The study did not say whether the most egregious examples — those at the heart of the nation’s debate on police shootings — are free of racial bias. Instead, it examined a larger pool of shootings, including nonfatal ones.
The counterintuitive results provoked debate after the study was posted on Monday, mostly about the volume of police encounters and the scope of the data. Mr. Fryer emphasizes that the work is not the definitive analysis of police shootings, and that more data would be needed to understand the country as a whole. This work focused only on what happens once the police have stopped civilians, not on the risk of being stopped at all. Other research has shown that blacks are more likely to be stopped by the police.
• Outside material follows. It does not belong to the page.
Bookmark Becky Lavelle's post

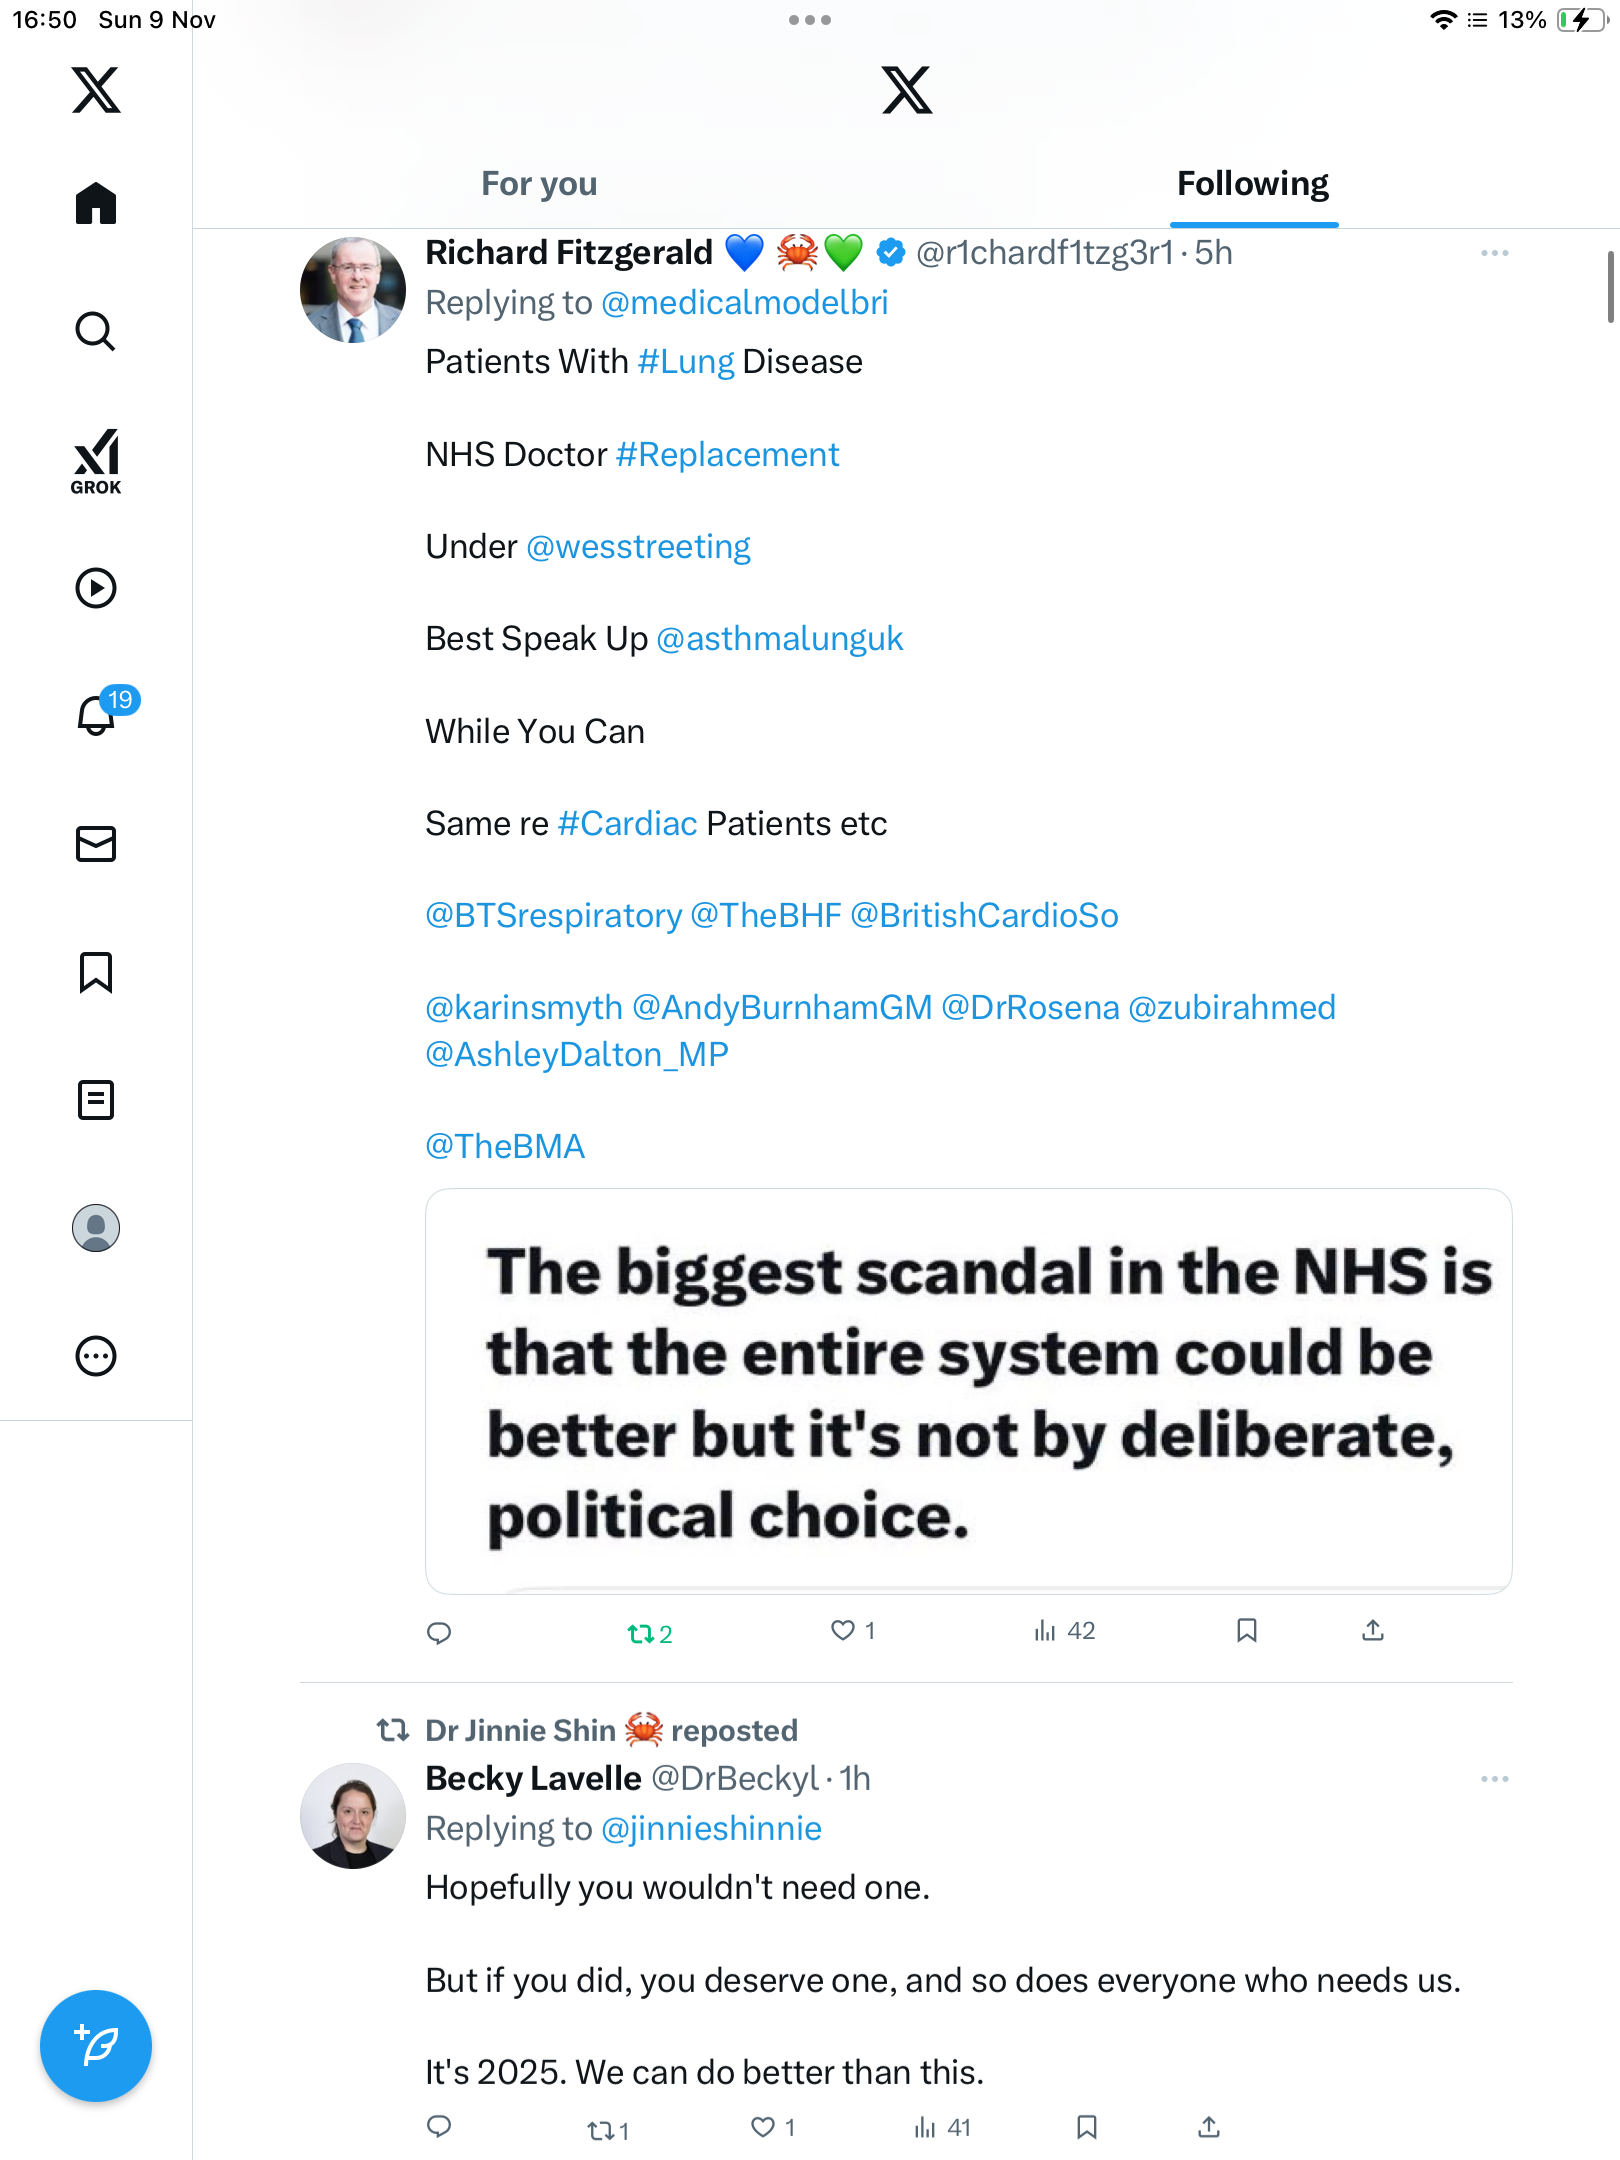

In shootings in these 10 cities involving officers, officers were more likely to fire their weapons without having first been attacked when the suspects were white. Black and white civilians involved in police shootings were equally likely to have been carrying a weapon. Both results undercut the idea of racial bias in police use of lethal force.
But police shootings are only part of the picture. What about situations in which an officer might be expected to fire, but doesn’t?
Mr. Fryer found that in such situations, officers in Houston were about 20 percent less likely to shoot if the suspects were black. This estimate was not precise, and firmer conclusions would require more data.
Moreover, the results do not mean that the general public’s perception of racism in policing is misguided. Lethal uses of force are exceedingly rare. There were 1.6 million arrests in Houston in the years Mr. Fryer studied. Officers fired their weapons 507 times. What is far more common are nonlethal uses of force.
And in these uses of force, Mr. Fryer found racial differences, which is in accord with public perception and other studies.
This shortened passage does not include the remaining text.